The following clubs have won the Canadian Canoe Championships:

| Wins | Club |
|---|---|
| 19 | Mississauga |
| 10 | Burloak, Cartierville, Lachine, Rideau |
| 9 | Toronto (Sailing) |
| 7 | Cheema |
| 6 | Grand Trunk |
| 5 | Balmy Beach, Island |
| 3 | Orenda, Gananoque |
| 2 | Maskwa, Banook, Quebec, Radisson, Humber Bay, Ottawa (New Edinburgh) |
| 1 | Lac Beauport, Winnipeg, Parkdale, Parkdale-Swansea |

Athletes

Canoe Kayak Canada is responsible for athlete selection for international canoeing events including the Olympic Games.

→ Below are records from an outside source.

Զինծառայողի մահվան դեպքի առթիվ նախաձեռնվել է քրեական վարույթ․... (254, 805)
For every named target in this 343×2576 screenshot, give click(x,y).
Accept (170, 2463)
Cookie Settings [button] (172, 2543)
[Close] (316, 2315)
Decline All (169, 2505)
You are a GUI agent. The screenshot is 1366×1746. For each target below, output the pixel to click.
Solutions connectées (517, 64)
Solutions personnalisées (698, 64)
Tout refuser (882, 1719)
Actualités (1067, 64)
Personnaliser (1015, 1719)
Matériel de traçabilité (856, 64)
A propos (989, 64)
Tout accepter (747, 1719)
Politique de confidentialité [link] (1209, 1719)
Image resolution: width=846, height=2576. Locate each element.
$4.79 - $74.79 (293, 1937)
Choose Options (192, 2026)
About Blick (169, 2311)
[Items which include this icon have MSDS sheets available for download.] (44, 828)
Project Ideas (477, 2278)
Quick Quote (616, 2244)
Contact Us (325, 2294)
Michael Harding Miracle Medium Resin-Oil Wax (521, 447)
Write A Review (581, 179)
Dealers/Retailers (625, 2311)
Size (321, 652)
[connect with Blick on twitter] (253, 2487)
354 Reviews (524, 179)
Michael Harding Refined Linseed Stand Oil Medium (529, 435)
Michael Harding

Notable athletes produced by Canoe Kayak Canada and its precursor, the Canadian Canoe Association, include the following Olympic medallists:

- Adam van Koeverden (Oakville, ON) - Olympics 2004 - Gold and Bronze medallist; 2008 - Silver medallist; 2012 - Silver medallist
- Caroline Brunet (Lac Beauport, QC) - Olympics 1996, 2000 - Silver medallist; 2004 - Bronze medallist
- Larry Cain (Oakville, ON) - Olympics 1984 - Gold and Silver medallist
- Laurence Vincent-Lapointe (Trois Rivières, QC) - Olympics 2021 - Silver and Bronze medallist
- Alwyn Morris (Kahnawake, QC) - Olympics 1984 - Gold and Bronze medallist
- Hugh Fisher (Burnaby, BC) - Olympics 1984: Gold and Bronze medallist
- Sue Holloway (Ottawa, ON) - Olympics 1984 - Silver and Bronze medallist
- Mark Oldershaw (Burlington, ON) - Olympics 2012 - Bronze medallist
- Mark de Jonge (Halifax, NS) - Olympics 2012 - Bronze medallist
- Thomas Hall (Pointe-Claire, QC) - Olympics 2008 - Bronze medallist
- Stephen Giles (Lake Echo, NS) - Olympics 2000 - Bronze medallist
- John Wood (Toronto, ON) - Olympics 1976 - Silver medallist
- Frank Amyot (Ottawa, ON) - Olympics 1936 - Gold Medallist

===Whitewater===

Canoe Kayak Canada maintains a whitewater canoe and kayak discipline in much the same manner as flatwater in that both disciplines are contested at the Summer Olympic Games.

Several whitewater disciplines are supported: Whitewater Slalom (Canoe & Kayak), Freestyle Kayaking (Playboating) and Canoe polo.

Member clubs of the CKC are located in British Columbia, Alberta, Ontario and Quebec.Club List by Province

Notable athletes developed by CanoeKayak Canada who have qualified to compete at the Olympic Games include David Ford (1992, 1996, 2004, 2008) and Margaret Langford (1992, 1996, 2000).

===Marathon===
CanoeKayak Canada maintains a marathon racing paddle discipline along with the flatwater and whitewater.